I spent roughly half this week working on the Scots Thesaurus project. I’d previously developed a version of a tool that queried the DSL XML files stored within a BaseX database and Susan wanted the facility to be able to select DSL entries and automatically associate them with thesaurus categories. This wasn’t really possible because the DSL XML data I was working with didn’t include unique identifiers for each dictionary entry. At my meeting with the SND people a couple of weeks ago Peter Bell suggested that I use the API that powers the new DSL website in order to get the data, as the data stored within this is properly separated out with unique identifiers. The API allows the same search that the tool was previously carrying out on the XML files (searching the full text of each entry without the citations) so I decided to rebuild the tool to use the API data rather than the older XML data. This has really helped to get a much more useful and usable tool for managing categories and words. The new tool I created this week allows staff to do the following:

  1. Browse the categories that have already been created

I’ve taken a lot of the code that powers the HTE for this. Users can browse up and down the hierarchy, view subcategories, view words associated with categories and follow links to the DSL entry for each word. Users can also jump to a specific category by entering its number and selecting the part of speech. Users can also select a category in order to add words to it (see below).

  1. Add a new category

Using this facility, staff users can add new main categories and subcategories to the database.
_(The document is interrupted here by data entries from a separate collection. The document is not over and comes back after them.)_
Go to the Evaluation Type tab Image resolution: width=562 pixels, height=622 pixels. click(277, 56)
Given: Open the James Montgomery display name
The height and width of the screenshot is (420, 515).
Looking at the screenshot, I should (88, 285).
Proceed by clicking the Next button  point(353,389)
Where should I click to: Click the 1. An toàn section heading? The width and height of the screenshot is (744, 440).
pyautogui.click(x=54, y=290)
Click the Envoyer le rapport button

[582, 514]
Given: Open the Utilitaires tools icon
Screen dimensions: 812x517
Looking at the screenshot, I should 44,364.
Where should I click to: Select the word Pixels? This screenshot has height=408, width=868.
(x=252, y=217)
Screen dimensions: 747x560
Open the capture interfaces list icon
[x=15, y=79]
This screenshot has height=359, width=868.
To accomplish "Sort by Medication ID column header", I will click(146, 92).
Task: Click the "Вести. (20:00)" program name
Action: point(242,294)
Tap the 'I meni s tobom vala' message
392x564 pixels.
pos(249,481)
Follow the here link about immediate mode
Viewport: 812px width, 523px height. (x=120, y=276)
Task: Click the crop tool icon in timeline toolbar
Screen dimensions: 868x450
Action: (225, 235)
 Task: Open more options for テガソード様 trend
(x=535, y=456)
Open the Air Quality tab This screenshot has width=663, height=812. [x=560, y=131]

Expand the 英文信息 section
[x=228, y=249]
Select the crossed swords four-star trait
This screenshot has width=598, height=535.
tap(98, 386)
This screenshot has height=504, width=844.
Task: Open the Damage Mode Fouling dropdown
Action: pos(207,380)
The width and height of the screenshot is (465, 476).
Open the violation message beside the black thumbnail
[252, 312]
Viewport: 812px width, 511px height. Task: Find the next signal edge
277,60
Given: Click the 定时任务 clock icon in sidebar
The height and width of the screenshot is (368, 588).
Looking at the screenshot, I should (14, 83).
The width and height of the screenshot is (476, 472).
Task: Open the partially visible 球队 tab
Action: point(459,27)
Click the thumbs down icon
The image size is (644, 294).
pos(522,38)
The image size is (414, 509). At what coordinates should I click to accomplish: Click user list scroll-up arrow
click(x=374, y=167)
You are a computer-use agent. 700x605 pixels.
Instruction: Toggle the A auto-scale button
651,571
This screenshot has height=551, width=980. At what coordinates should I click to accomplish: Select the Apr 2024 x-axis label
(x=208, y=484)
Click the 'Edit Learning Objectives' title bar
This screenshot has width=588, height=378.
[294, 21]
  1. Add words to a category

I’ve updated the ‘search for words’ facility that I’d previously created. If a staff user has selected a category to add words to from the ‘browse category’ page and then visits the ‘add words’ page s/he can search the HTE for words and categories, view and edit the search terms that were created and then search for these terms in the DSL. The search queries the DSL API and returns results split into separate lists for DOST and SND. The user can follow links from each search result to the entries on the DSL website. The user can also tick a checkbox beside one or more results and then press the ‘add selected words to category’ button at the bottom of the page to automatically associate selected words with the category that was chosen. These words are then stored in the database. With a category selected if the user performs a word search that returns any words that are already associated with the category these are listed with their checkboxes already ticked. If these are ‘unticked’ and the user presses the ‘add selected words…’ button the association between the word and the category will be removed.

I think these facilities should allow words and categories for the project to be managed pretty effectively. I’ll need to hear back from Susan before I do anything further with the tool.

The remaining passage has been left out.